No gain or loss will be recognized by the Company as a result of the Forward
Split. The Company's views regarding the tax consequences of the Forward Split
are not binding upon the Internal Revenue Service or the courts, and there can
be no assurance that the Internal Revenue Service or the courts would accept the
positions expressed above.
THIS
SUMMARY IS PROVIDED FOR GENERAL INFORMATION ONLY AND DOES NOT PURPORT TO ADDRESS
ALL ASPECTS OF THE POSSIBLE FEDERAL INCOME TAX CONSEQUENCES OF THE FORWARD SPLIT
AND IS NOT INTENDED AS TAX ADVICE TO ANY PERSON. IN PARTICULAR, AND WITHOUT
LIMITING THE FOREGOING, THIS SUMMARY ASSUMES THAT THE SHARES OF COMMON STOCK ARE
HELD AS "CAPITAL ASSETS" AS DEFINED IN THE CODE, AND DOES NOT CONSIDER THE
FEDERAL INCOME TAX CONSEQUENCES TO THE COMPANY'S STOCKHOLDERS IN LIGHT OF THEIR
INDIVIDUAL INVESTMENT CIRCUMSTANCES OR TO HOLDERS WHO MAY BE SUBJECT TO SPECIAL
TREATMENT UNDER THE FEDERAL INCOME TAX LAWS (SUCH AS DEALERS IN SECURITIES,
INSURANCE COMPANIES, FOREIGN INDIVIDUALS AND ENTITIES, FINANCIAL INSTITUTIONS
AND TAX EXEMPT ENTITIES). IN ADDITION, THIS SUMMARY DOES NOT ADDRESS ANY
CONSEQUENCES OF THE FORWARD SPLIT UNDER ANY STATE, LOCAL OR FOREIGN TAX LAWS.

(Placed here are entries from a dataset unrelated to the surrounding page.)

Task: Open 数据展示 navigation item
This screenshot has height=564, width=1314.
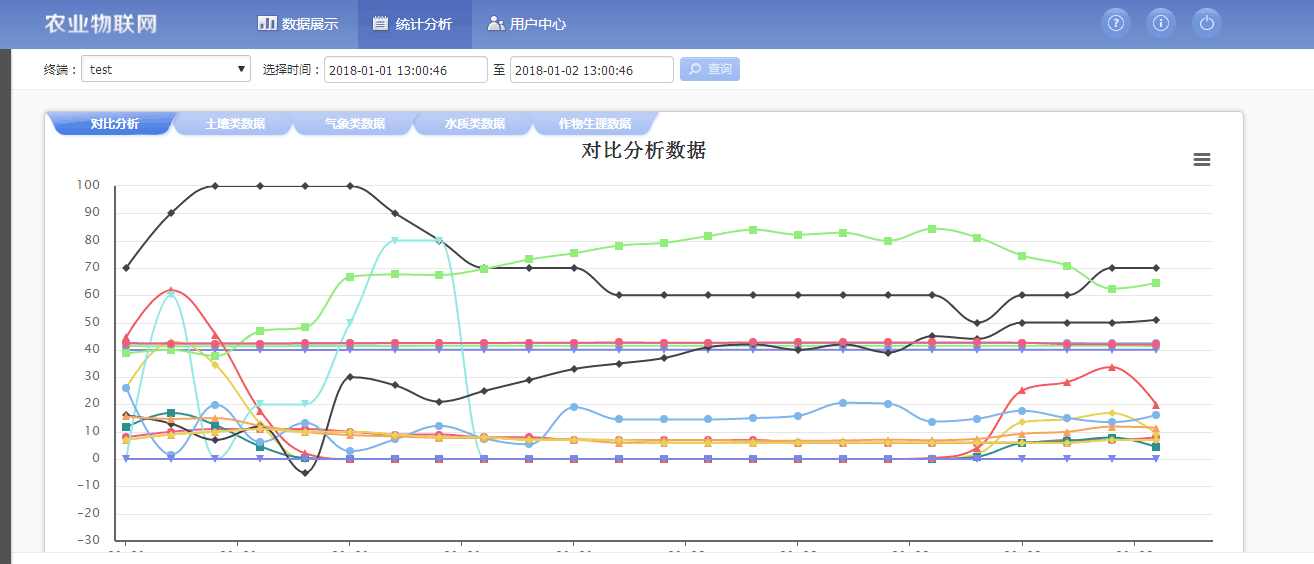Action: 298,24
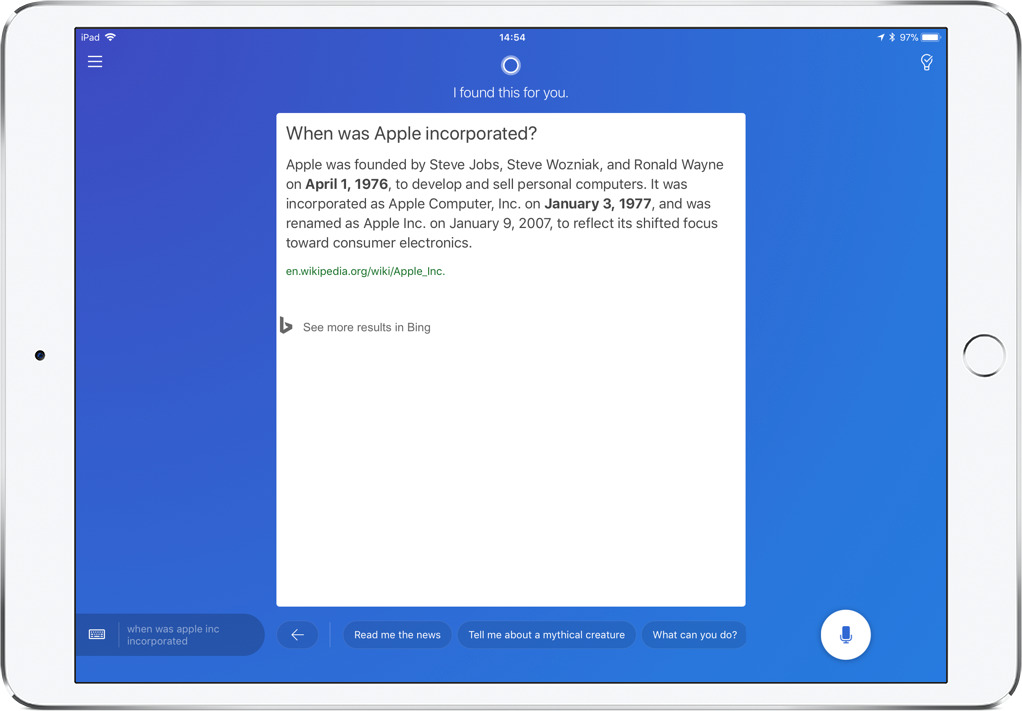
Task: Open Cortana's notebook lightbulb icon
Action: point(926,61)
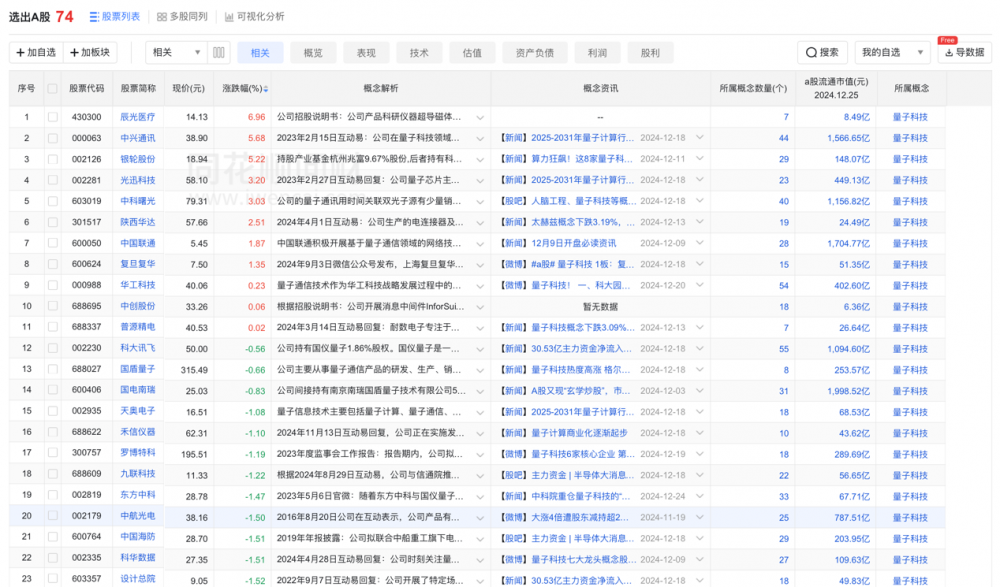Open the 相关 dropdown selector
The height and width of the screenshot is (587, 1000).
pyautogui.click(x=176, y=52)

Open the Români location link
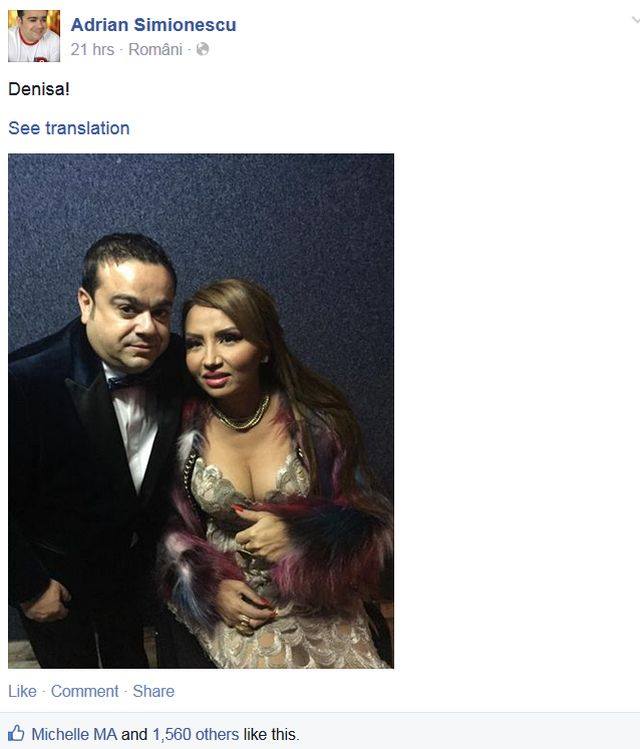click(x=155, y=49)
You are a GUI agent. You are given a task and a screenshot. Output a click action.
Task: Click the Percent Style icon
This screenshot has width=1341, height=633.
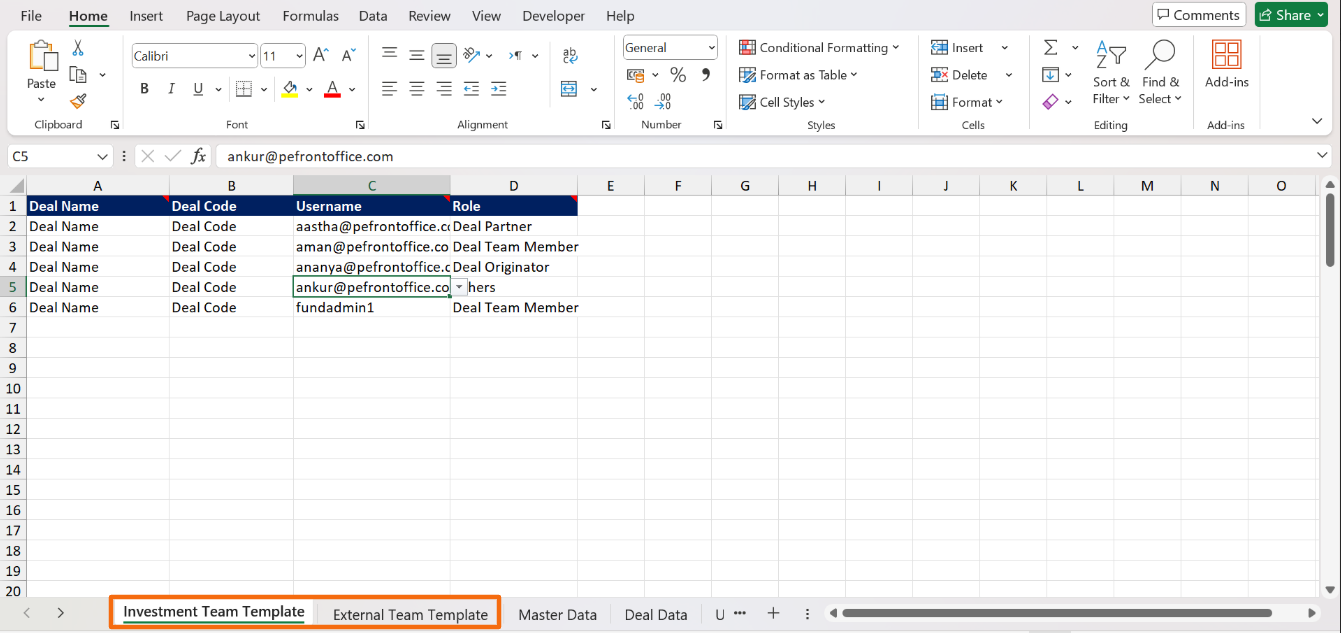pyautogui.click(x=678, y=75)
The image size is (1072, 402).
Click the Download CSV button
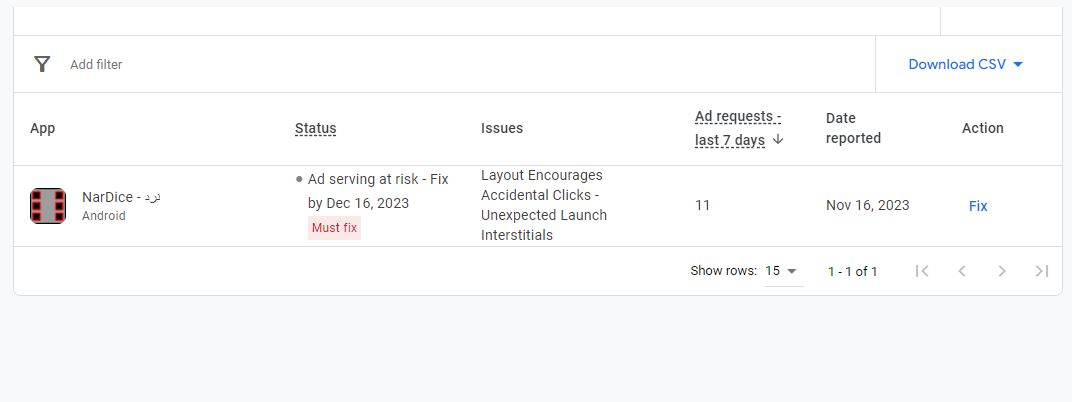point(965,64)
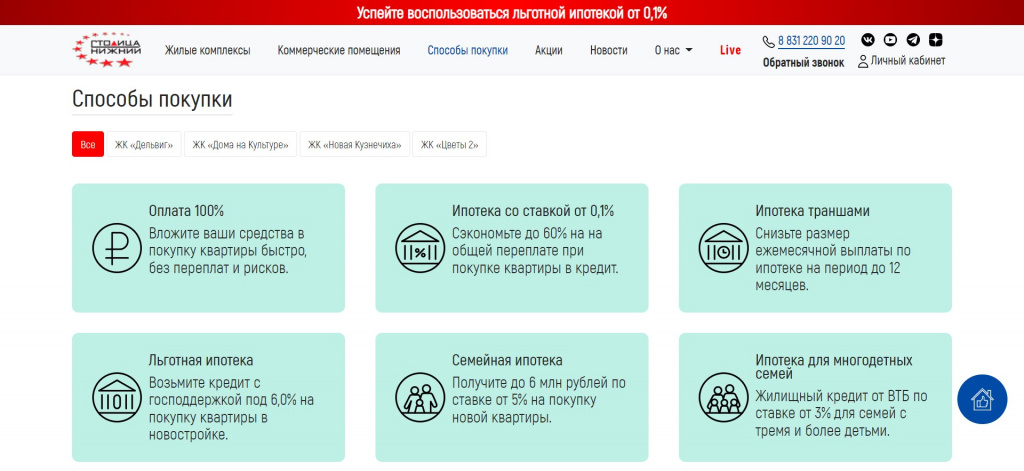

THE STATE AND LOCAL TAX CONSEQUENCES OF THE FORWARD SPLIT MAY VARY AS TO EACH
STOCKHOLDER DEPENDING ON THE STATE IN WHICH SUCH STOCKHOLDER RESIDES. AS A
RESULT, IT IS THE RESPONSIBILITY OF EACH STOCKHOLDER TO OBTAIN AND RELY ON
ADVICE FROM HIS, HER OR ITS TAX ADVISOR AS TO, BUT NOT LIMITED TO, THE
FOLLOWING: (A) THE EFFECT ON HIS, HER OR ITS TAX SITUATION OF THE FORWARD SPLIT,
INCLUDING, BUT NOT LIMITED TO, THE APPLICATION AND EFFECT OF STATE, LOCAL AND
FOREIGN INCOME AND OTHER TAX LAWS; (B) THE EFFECT OF POSSIBLE FUTURE LEGISLATION
OR REGULATIONS; AND (C) THE REPORTING OF INFORMATION REQUIRED IN CONNECTION WITH
THE FORWARD SPLIT ON HIS, HER OR ITS OWN TAX RETURNS. IT WILL BE THE
RESPONSIBILITY OF EACH STOCKHOLDER TO PREPARE AND FILE ALL APPROPRIATE FEDERAL,
STATE AND LOCAL TAX RETURNS.
EFFECTIVE
DATE OF STOCKHOLDER ACTIONS
The
Forward Split cannot be effectuated until at least 20 calendar days after the
mailing of a definitive information statement to the Company's stockholders. The
Company anticipates effectuating the Forward Split, through the filing of a
Certificate of Amendment to the Certificate of Incorporation with the Office of
the Secretary of State of Delaware, immediately after the tolling of the twenty
calendar day period.
STOCKHOLDERS'
RIGHTS
The
elimination of the need for a special meeting of the stockholders to approve the
actions set forth herein is authorized by Section 228 of the DGCL, which
provides that action may be taken by the written consent of the holders of
outstanding shares of voting capital stock, having not less than the minimum
number of votes which would be necessary to authorize or take the action at a
meeting at which all shares entitled to vote on a matter were present and voted.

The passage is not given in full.